### Jobs
1. From the profile of Gerstler, extract the passage that begins at the words "She furrows her" and stops after the words "palate for poetry.".
2. In the profile of Gerstler, how does she say poetry should be taught?

### Passage
Now, as she sips her coffee, I ask why she thinks people are afraid of poems.

She furrows her brow. "See, many people, including me, are afraid of looking or feeling stupid. It's OK not to understand particle physics. But poetry that's dense and complex and difficult to read? The threat is implicit: If you don't understand poetry, you don't have a beautiful soul." In high school, she remembers, "If you did something bad you had to memorize Tennyson's 'The Charge of the Light Brigade.' " Poetry as punishment -- but she has a solution. "It should be taught chronologically backward," she says. Her idea is to introduce contemporary forms like rap and spoken word before "Beowulf" and Chaucer. In that way, we'd cultivate a palate for poetry.

Gerstler is devoted to the ancient texts, sparked by history and myth. "The human imagination," she insists, "can connect to practically anything." Even when it's tongue-in-cheek, her work resonates with urgency and longing. Two lines into the title poem of "Dearest Creature," the speaker asks: "Why don't you / write? Why make me beg? Are you even / reading these letters?" And then:

. . . that tussle

in the motel tub when I accidentally knocked

you unconscious? A minor concussion.

Surely you've forgiven me . . .

It's a love poem, of course: hilarious, but also touching, seductive, mysterious, surprising, entirely unsentimental -- much like Gerstler herself. "Don't forget humble," says her old friend Jim Krusoe, a writer and teacher. She is, he asserts, the humblest person he knows.

It was Krusoe who introduced me to Gerstler and her husband, writer Benjamin Weissman, more than a decade ago, alerting me to the fact that one of the best poets in the nation lived across the street. And it was Gerstler, Krusoe says, who helped him put certain kinds of pettiness into perspective. She once told him: "It's so impossible to write a good poem, it's all I can do to work as hard as I can to even come close." Her relentless focus doesn't leave time for professional jealousies and resentments.

"So are you ambitious then?" I ask. She doesn't hem and haw. Assuming the work represents the best part of herself, she believes, she's ambitious to do it well, to find the time to write, to push herself with every poem.

As for what this means, I keep thinking -- once we've tossed our crumpled napkins, gathered our things and are headed up the hill toward home -- of the speaker in her poem "Advice From a Caterpillar," which is pinned to the wall above my desk. "Molt. Rest. Molt again," she advises.

Self-reinvention is everything

Spin many nests . . .

But Gerstler has a simpler answer. She taps the cover of the book of essays she's still carrying. "I'm very interested in these," she says. "And I will always write poems."

Lenney is the author of "Bigger Than Life: A Murder, a Memoir."

### Extracted material
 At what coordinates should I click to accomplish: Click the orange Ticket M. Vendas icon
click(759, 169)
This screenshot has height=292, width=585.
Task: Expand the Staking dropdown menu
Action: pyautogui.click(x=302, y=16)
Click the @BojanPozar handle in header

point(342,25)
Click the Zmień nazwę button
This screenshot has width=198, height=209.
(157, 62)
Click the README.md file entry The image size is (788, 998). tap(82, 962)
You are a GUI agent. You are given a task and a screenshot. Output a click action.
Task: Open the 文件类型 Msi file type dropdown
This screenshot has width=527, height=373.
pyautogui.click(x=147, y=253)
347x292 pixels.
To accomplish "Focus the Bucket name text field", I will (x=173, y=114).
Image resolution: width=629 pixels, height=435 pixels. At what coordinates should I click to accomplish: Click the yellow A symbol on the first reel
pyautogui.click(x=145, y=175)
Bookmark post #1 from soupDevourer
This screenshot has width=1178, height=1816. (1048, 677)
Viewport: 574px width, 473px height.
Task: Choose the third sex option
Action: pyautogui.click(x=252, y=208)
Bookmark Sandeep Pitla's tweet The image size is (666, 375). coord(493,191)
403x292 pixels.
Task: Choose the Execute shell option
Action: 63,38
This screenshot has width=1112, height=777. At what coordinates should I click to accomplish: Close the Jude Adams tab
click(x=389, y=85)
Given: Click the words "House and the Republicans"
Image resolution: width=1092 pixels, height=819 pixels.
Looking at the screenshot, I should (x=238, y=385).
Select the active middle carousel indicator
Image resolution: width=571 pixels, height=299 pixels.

### Set of answers
1.
She furrows her brow. "See, many people, including me, are afraid of looking or feeling stupid. It's OK not to understand particle physics. But poetry that's dense and complex and difficult to read? The threat is implicit: If you don't understand poetry, you don't have a beautiful soul." In high school, she remembers, "If you did something bad you had to memorize Tennyson's 'The Charge of the Light Brigade.' " Poetry as punishment -- but she has a solution. "It should be taught chronologically backward," she says. Her idea is to introduce contemporary forms like rap and spoken word before "Beowulf" and Chaucer. In that way, we'd cultivate a palate for poetry.

2. Chronologically backward, introducing contemporary forms like rap and spoken word before "Beowulf" and Chaucer.